The economy is gradually recovering from the coronavirus pandemic. The pace of recovery differs throughout the US, and almost every state is still below pre-pandemic employment.
But some states may be able to get back to pre-pandemic employment in just a few months.
Utah and Idaho are the only states that are above their February 2020 levels of nonfarm payroll employment, according to the latest data from the Bureau of Labor Statistics.
According to the latest release, Texas had the largest increase in monthly nonfarm payrolls in September at 95,800. Florida followed behind with a monthly gain of 84,500. Florida also had the largest monthly percent increase at 1.0%.
To estimate when states could reach their pre-pandemic employment, we used the most recent three-month averages of change in nonfarm payroll employment.
Five states that have yet to reach their pre-pandemic employment had negative averages — Maine, Wyoming, Tennessee, North Dakota, and Louisiana — so we couldn’t estimate their pace of recovery. Idaho also had a negative three-month average of change in nonfarm payroll employment but has already reached pre-pandemic employment. In fact, the state is 1.5% above pre-pandemic levels.

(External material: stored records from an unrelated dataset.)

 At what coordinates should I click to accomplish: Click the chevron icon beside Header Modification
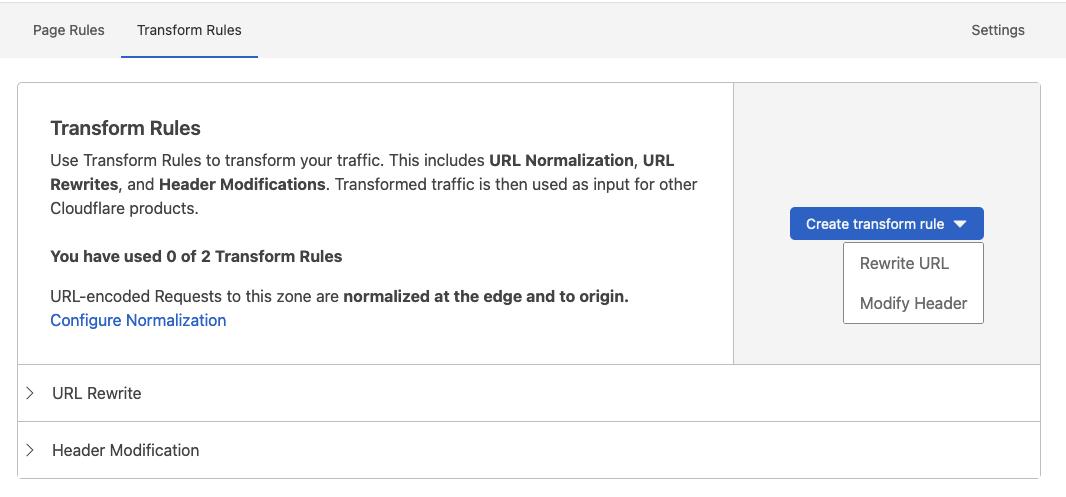30,450
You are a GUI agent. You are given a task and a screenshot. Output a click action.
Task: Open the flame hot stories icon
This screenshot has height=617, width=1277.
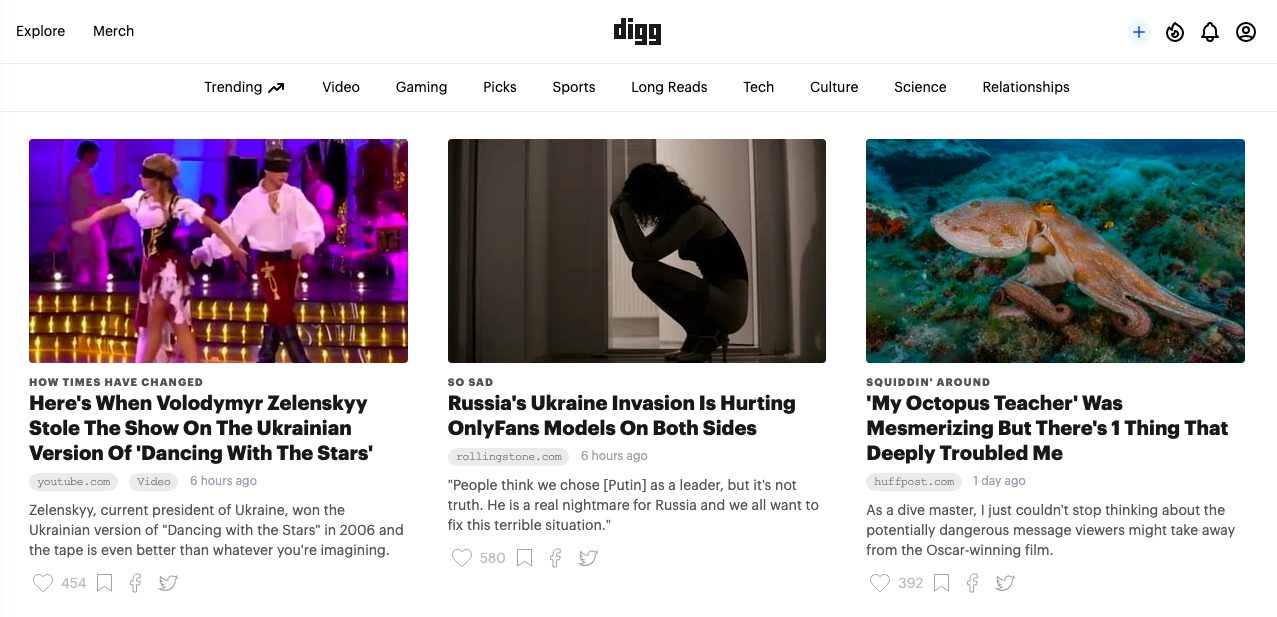pos(1175,32)
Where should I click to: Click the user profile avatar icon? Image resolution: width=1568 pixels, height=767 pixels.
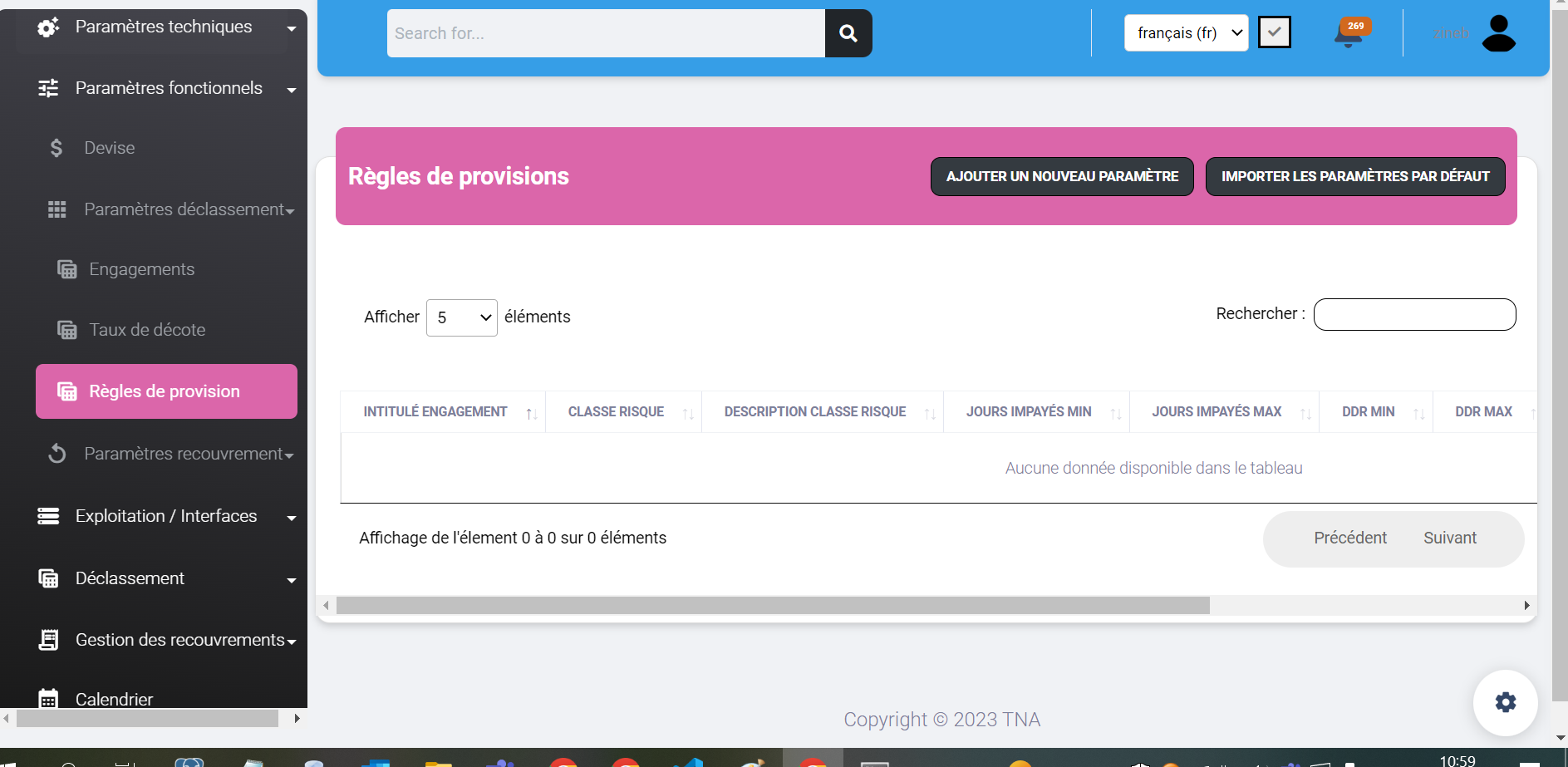click(x=1498, y=33)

The following map highlights just how long it could take each state and DC to get back to employment levels from before the pandemic based on their recent job growth rates. Some states are only a few months away from getting back to pre-pandemic employment if they add jobs at the same pace as their most recent averages. Others did not see as much growth so could take longer to recover if they continue at this pace. You can hover over each state and DC for more info about each state’s employment situation and projection as of September 2021:
It’s important to note that the economy of each state differs and some were hit harder by the pandemic than others, so just how many jobs each state has to make up varies.
Texas and Arizona are just two to three months away from getting back to pre-pandemic levels if they continue job gains at this pace. For instance, Arizona’s three-month average job growth rate was around 7,000 in September, and it was just 21,000 jobs below its February 2020 level that month. That means if Arizona continues to add 7,000 jobs, it would be around pre-pandemic employment in about three months.
Other states won’t recover as soon, as highlighted in the above map. Some states could take another year if they continue to add as many jobs each month as their most recent three-month average changes, including California and New Jersey. Others may take even longer if they don’t add more jobs each month than their current averages, such as New York, Vermont, and Montana.
This is an updated version of our map that originally used data from the Bureau’s July 2021 release. We will continue to track employment recovery for each state and DC.